* EXERCISE REQUIREMENTS *
Nothing but the lines from the one with "Open search with the magnifier icon" through the end of the records may appear in the answer, each reproduced exactly, pictures omitted.

### RECORDED DATA

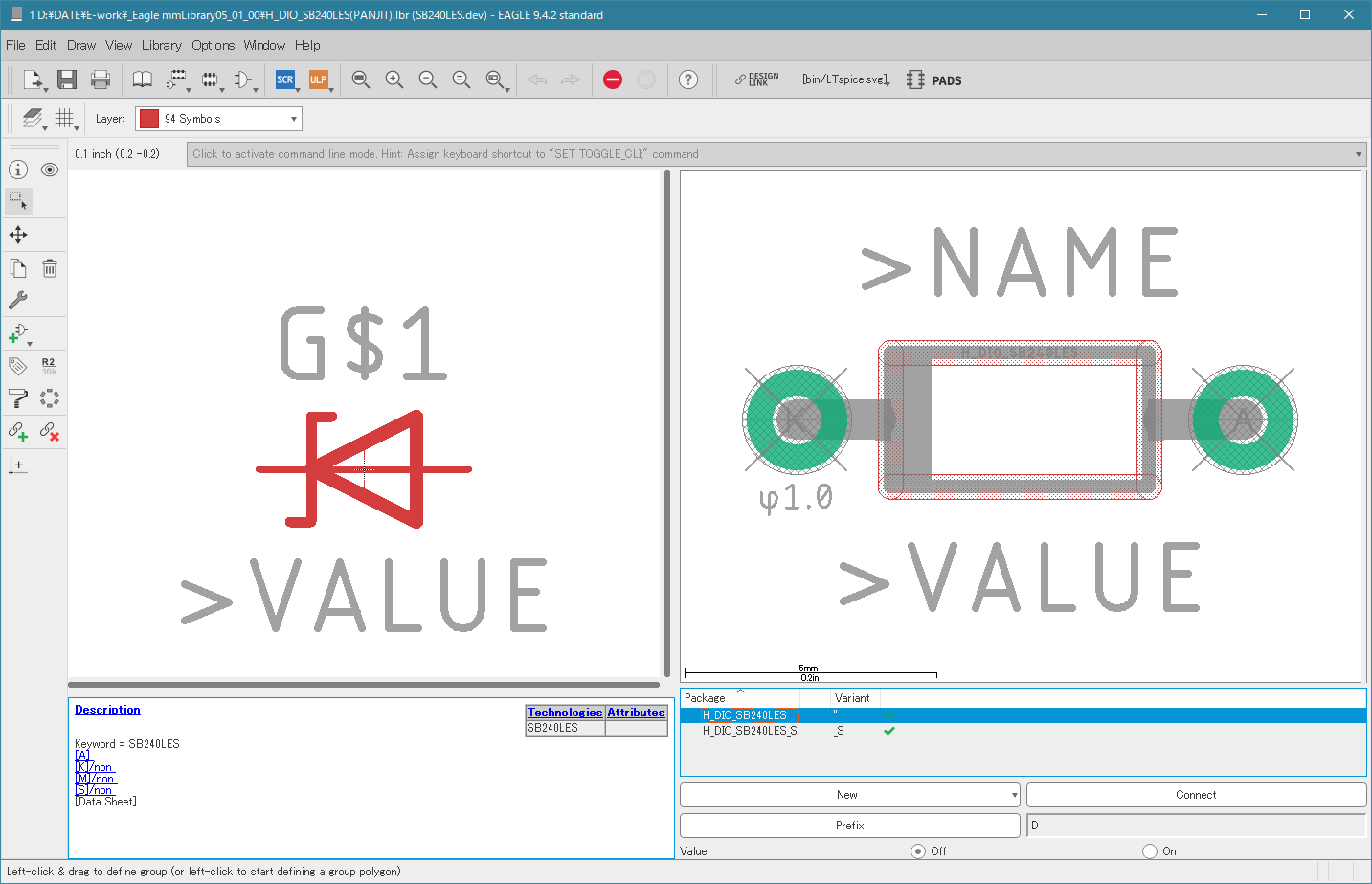Open the grid settings icon
The image size is (1372, 884).
coord(64,118)
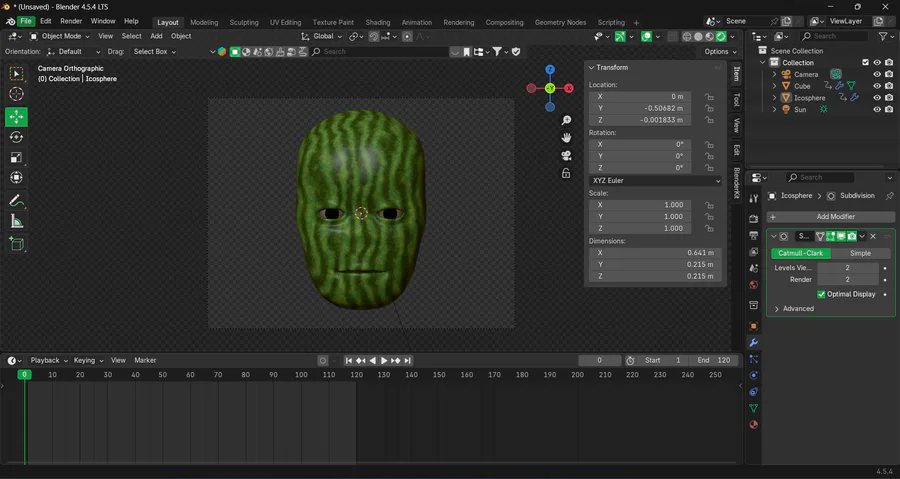Open the XYZ Euler rotation mode dropdown
The height and width of the screenshot is (479, 900).
tap(655, 181)
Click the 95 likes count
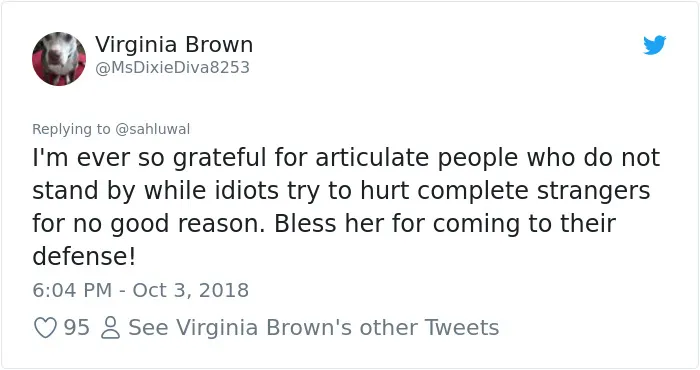The width and height of the screenshot is (700, 370). [76, 328]
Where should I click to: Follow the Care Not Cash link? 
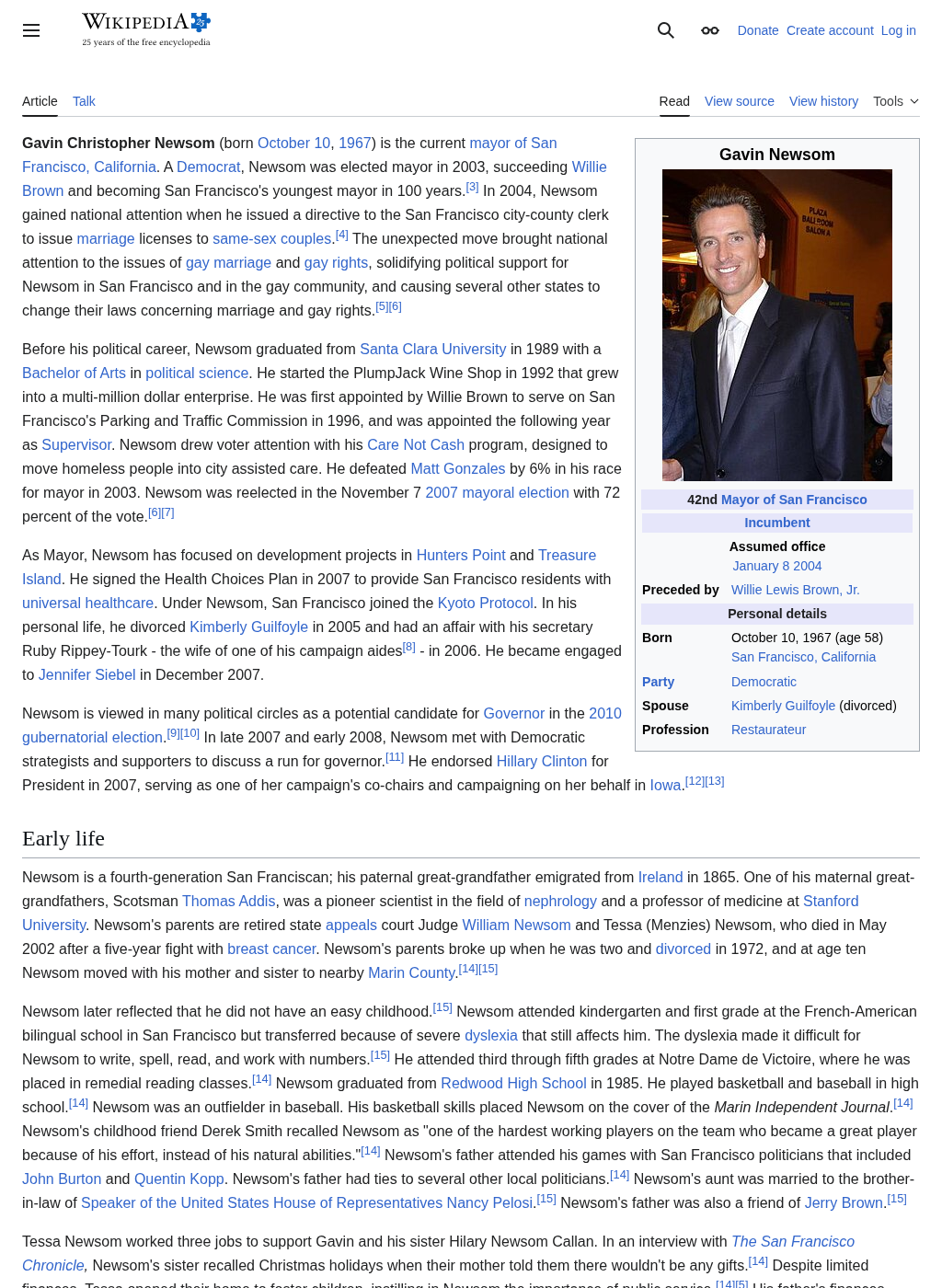pos(416,444)
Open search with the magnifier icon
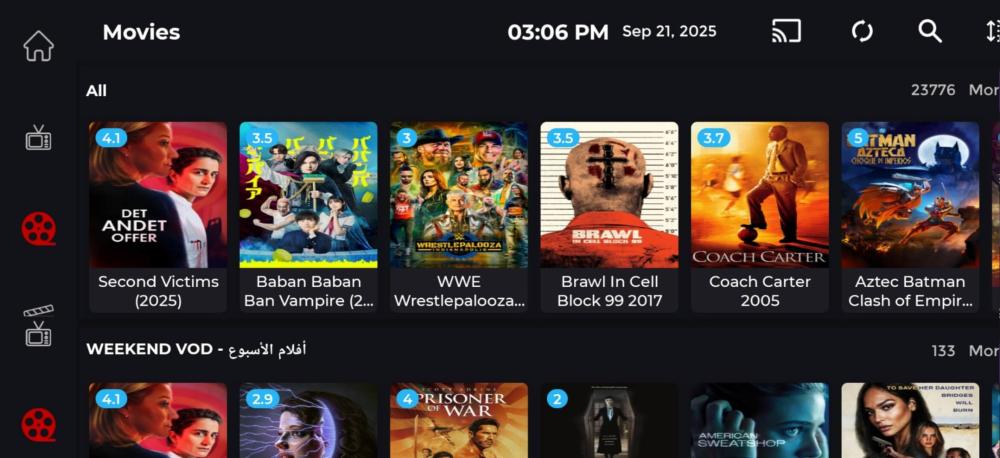Image resolution: width=1000 pixels, height=458 pixels. click(930, 31)
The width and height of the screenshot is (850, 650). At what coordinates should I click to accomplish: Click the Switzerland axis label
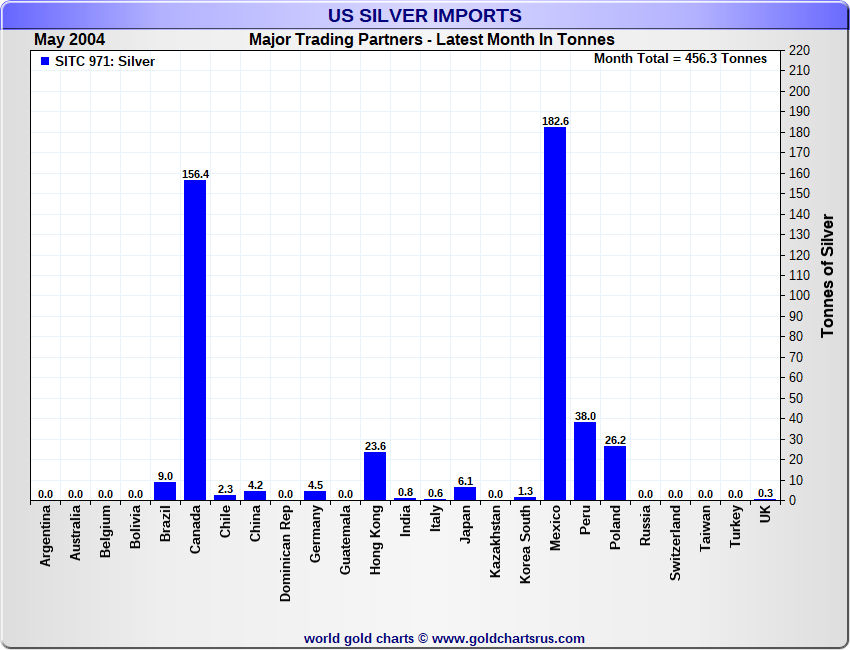tap(675, 543)
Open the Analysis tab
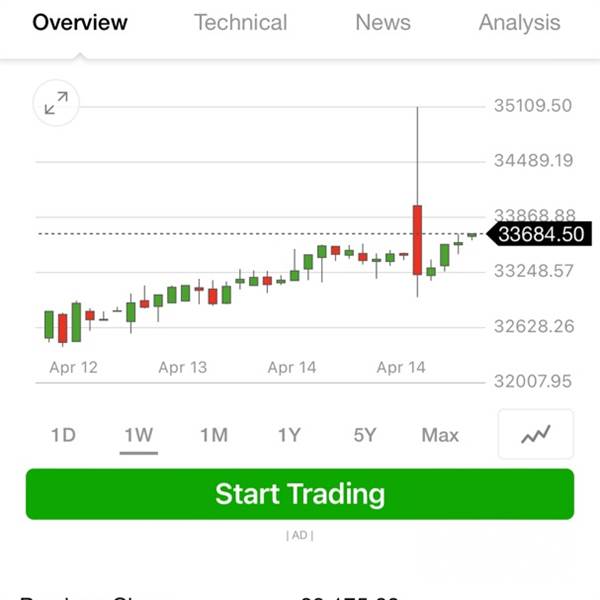 [x=520, y=23]
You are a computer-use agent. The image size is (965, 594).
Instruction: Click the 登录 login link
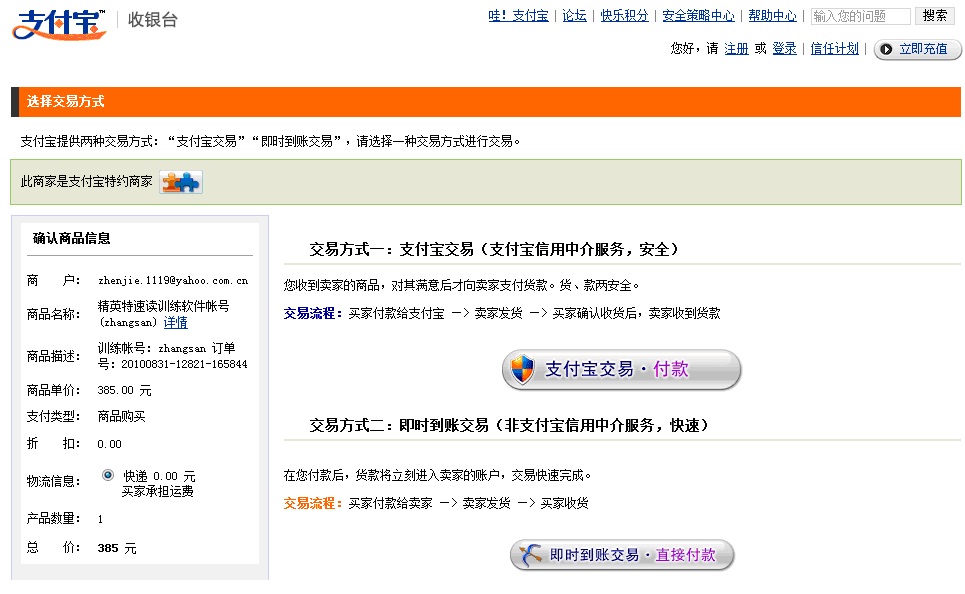point(784,49)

######

* ANSWER AREA *
Open search with the magnifier icon
Image resolution: width=1000 pixels, height=458 pixels. click(930, 31)
The width and height of the screenshot is (850, 650). At what coordinates should I click to accomplish: Click the Switzerland axis label
tap(675, 543)
Open the Analysis tab
 [x=520, y=23]
You are a computer-use agent. The image size is (965, 594).
Instruction: Click the 登录 login link
point(784,49)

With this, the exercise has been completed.